Harry Lambert Murphy (1 April 15, 1885 – July 25, 1954) was an American operatic tenor.

==Biography==
He was born as Harry Lambert Murphy in Springfield, Massachusetts on 15 April 1885.

While pursuing an academic course at Harvard University, he studied singing under T. L. Cushman in Boston from 1904 to 1908. He graduated from Harvard in 1908 with his younger brother, Ray D. Murphy (1887–1964) (future chairman of the Equitable Life Assurance Society of the United States 19??–1952), where they were both in the Harvard Glee Club, Harvard Quartet and the Pi Eta Society.

Having filled positions in several important churches in Boston, Brookline, and Fairhaven, he went to New York in 1910 as soloist of St. Bartholomew's Episcopal Church in Manhattan. After further study under Isidore Luckstone, he was engaged in 1911 as a member of the Metropolitan Opera where he appeared in 138 performances until April 1914. Murphy made his reputation chiefly as a concert singer, appearing at many of the great festivals.

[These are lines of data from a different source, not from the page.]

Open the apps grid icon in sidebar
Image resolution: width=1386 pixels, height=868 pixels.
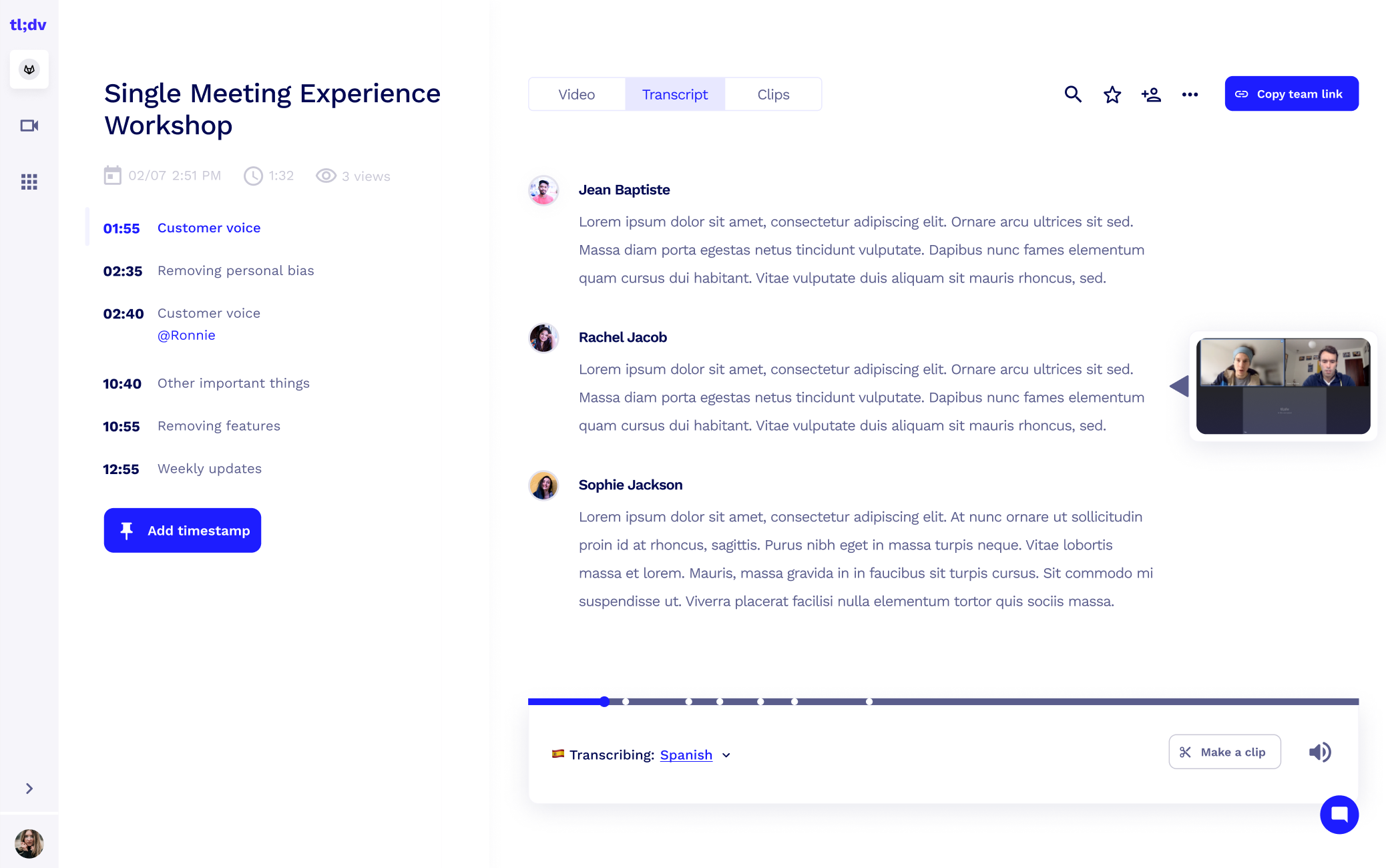click(29, 182)
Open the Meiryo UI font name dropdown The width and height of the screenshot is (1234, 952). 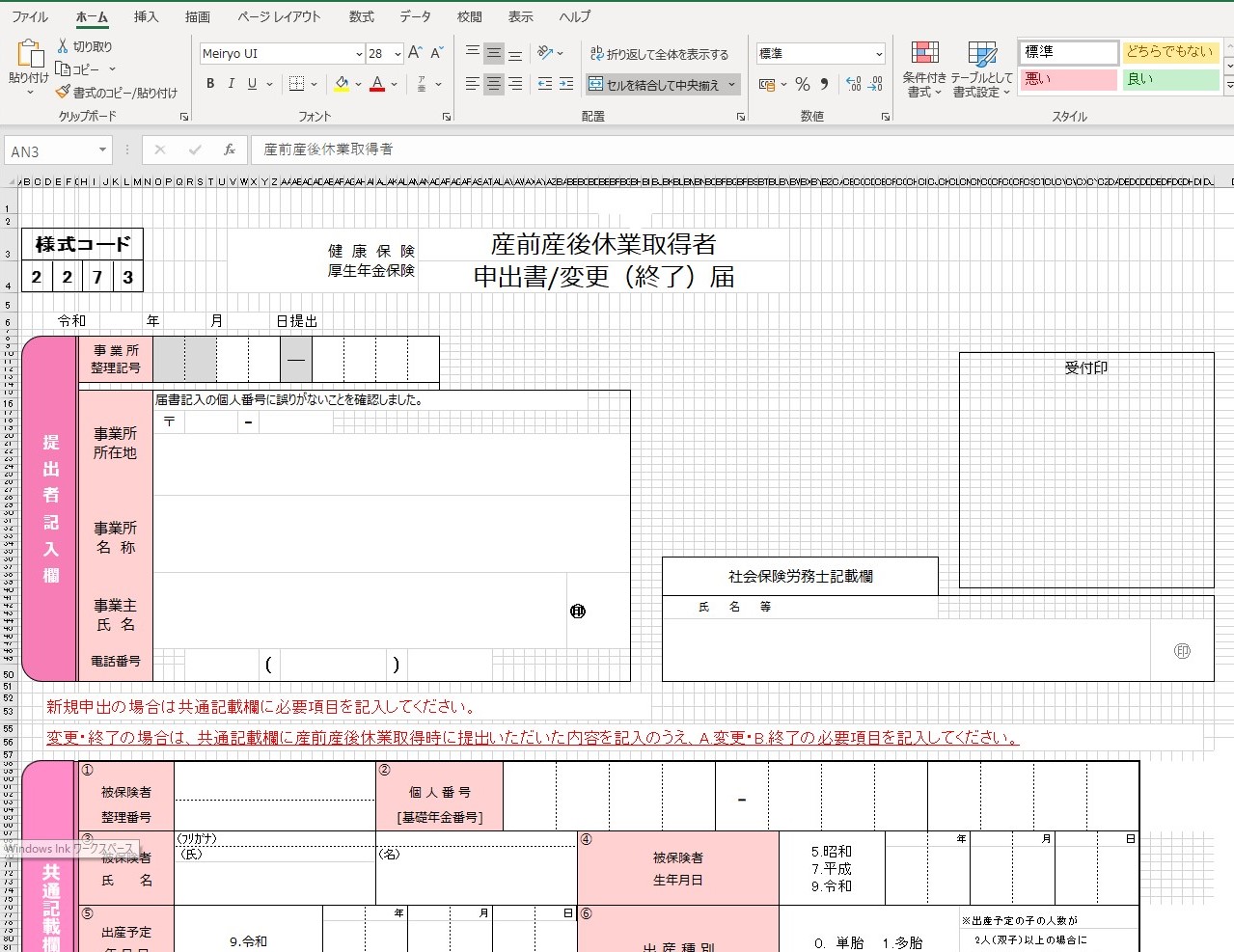[359, 54]
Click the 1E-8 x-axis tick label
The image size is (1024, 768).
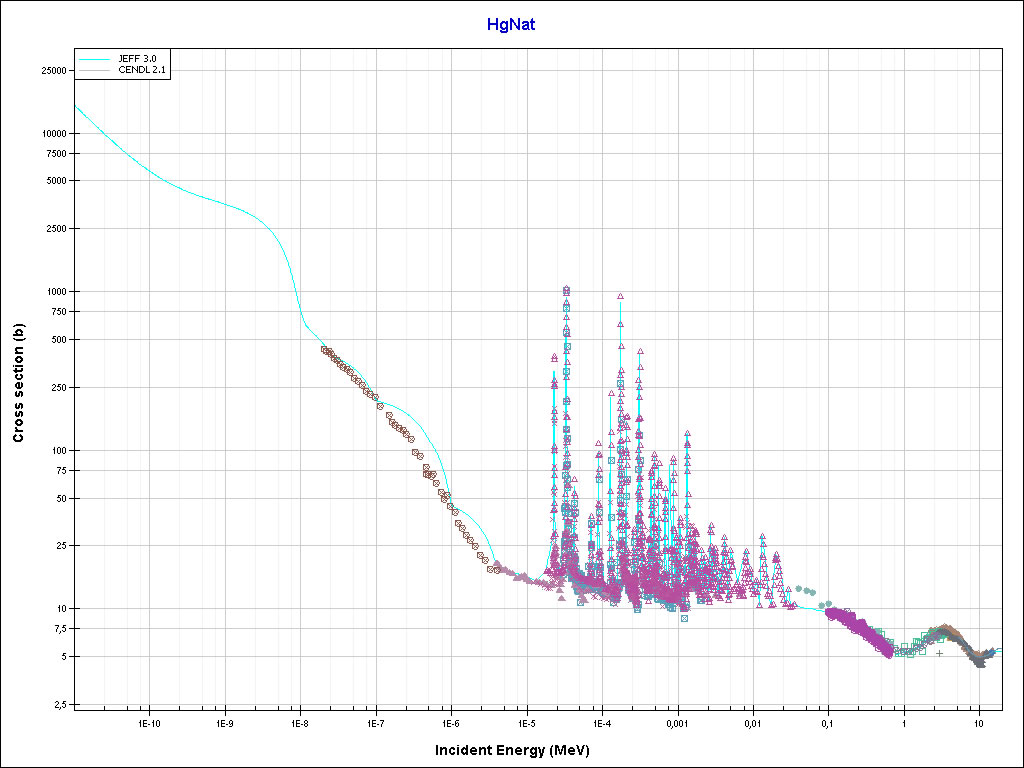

Murphy was a popular recording artist for the Victor Talking Machine Company. One well-known recorded hit was "Smiles" from The Passing Show of 1918 and was popular during World War I. Lambert performed and recorded many duets with baritone Reinald Werrenrath. Murphy premiered in the tenor solo role in the quartets in Verdi's Requiem in Boston. After retiring from active concert work, he gave private voice instruction. During World War II he was a product inspector for the Western Electric Company.

Lambert married Margaret Fraser. They had no children. They resided in Keene and Munsonville, New Hampshire, enjoying the outdoors, in particular, hunting and fishing.

Lambert died of throat cancer on July 25, 1954, in Hancock, New Hampshire.